=== Study material ===
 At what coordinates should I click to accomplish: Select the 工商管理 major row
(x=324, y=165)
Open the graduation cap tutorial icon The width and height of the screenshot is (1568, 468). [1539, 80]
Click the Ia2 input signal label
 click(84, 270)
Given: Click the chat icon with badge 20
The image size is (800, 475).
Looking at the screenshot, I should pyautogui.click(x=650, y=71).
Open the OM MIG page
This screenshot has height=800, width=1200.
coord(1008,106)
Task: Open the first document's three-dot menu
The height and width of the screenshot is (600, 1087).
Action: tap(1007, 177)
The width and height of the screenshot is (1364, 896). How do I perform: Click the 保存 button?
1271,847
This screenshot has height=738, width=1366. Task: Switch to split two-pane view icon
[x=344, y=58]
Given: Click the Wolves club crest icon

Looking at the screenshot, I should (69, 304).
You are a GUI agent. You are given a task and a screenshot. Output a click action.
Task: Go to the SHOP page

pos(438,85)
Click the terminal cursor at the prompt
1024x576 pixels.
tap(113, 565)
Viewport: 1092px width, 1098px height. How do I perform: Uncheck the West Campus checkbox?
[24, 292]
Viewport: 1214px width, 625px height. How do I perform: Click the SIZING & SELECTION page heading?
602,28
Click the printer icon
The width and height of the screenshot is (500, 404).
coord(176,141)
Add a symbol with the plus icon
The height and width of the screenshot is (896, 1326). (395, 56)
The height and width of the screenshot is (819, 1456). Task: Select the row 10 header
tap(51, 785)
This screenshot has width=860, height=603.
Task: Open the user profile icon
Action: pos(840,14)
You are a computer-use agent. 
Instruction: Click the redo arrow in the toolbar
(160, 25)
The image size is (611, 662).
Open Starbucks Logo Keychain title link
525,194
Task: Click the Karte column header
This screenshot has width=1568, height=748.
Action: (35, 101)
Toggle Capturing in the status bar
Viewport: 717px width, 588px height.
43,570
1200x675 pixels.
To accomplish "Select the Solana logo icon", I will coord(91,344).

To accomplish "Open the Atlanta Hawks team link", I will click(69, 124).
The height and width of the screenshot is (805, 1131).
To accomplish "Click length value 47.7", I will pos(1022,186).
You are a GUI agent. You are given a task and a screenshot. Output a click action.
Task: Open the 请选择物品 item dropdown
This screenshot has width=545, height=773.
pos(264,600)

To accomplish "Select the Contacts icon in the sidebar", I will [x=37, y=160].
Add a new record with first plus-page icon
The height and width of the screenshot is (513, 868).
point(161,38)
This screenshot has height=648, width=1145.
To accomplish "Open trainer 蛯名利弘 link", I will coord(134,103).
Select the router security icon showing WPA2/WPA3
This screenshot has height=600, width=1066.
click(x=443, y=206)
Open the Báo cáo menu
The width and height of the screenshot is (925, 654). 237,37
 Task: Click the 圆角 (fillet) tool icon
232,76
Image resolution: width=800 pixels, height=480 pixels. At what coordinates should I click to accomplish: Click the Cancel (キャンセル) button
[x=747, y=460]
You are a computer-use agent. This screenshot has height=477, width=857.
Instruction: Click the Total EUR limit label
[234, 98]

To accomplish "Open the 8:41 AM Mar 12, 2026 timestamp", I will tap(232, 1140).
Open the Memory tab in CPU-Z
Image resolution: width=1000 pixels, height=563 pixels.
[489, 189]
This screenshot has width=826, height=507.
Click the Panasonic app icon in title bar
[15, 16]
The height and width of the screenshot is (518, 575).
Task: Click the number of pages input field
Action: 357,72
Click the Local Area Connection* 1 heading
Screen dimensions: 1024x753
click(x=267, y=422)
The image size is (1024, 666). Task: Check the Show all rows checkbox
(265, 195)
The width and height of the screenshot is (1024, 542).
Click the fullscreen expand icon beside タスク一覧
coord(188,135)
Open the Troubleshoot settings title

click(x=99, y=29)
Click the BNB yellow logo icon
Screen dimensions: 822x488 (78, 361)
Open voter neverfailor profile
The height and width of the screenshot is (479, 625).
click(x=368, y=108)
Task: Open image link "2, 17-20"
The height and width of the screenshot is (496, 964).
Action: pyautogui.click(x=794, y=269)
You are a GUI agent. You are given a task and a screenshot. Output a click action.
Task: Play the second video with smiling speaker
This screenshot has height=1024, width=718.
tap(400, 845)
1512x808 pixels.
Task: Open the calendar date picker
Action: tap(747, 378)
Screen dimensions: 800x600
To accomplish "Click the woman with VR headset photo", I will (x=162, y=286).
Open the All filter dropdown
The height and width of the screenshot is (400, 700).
===
- _Exercise directions_:
Up to and including the line with "Open the OM MIG page", write out the records above exactly, starting from their first line.

- _Output for this exercise_:
 At what coordinates should I click to accomplish: Select the 工商管理 major row
(x=324, y=165)
Open the graduation cap tutorial icon The width and height of the screenshot is (1568, 468). [1539, 80]
Click the Ia2 input signal label
 click(84, 270)
Given: Click the chat icon with badge 20
The image size is (800, 475).
Looking at the screenshot, I should pyautogui.click(x=650, y=71).
Open the OM MIG page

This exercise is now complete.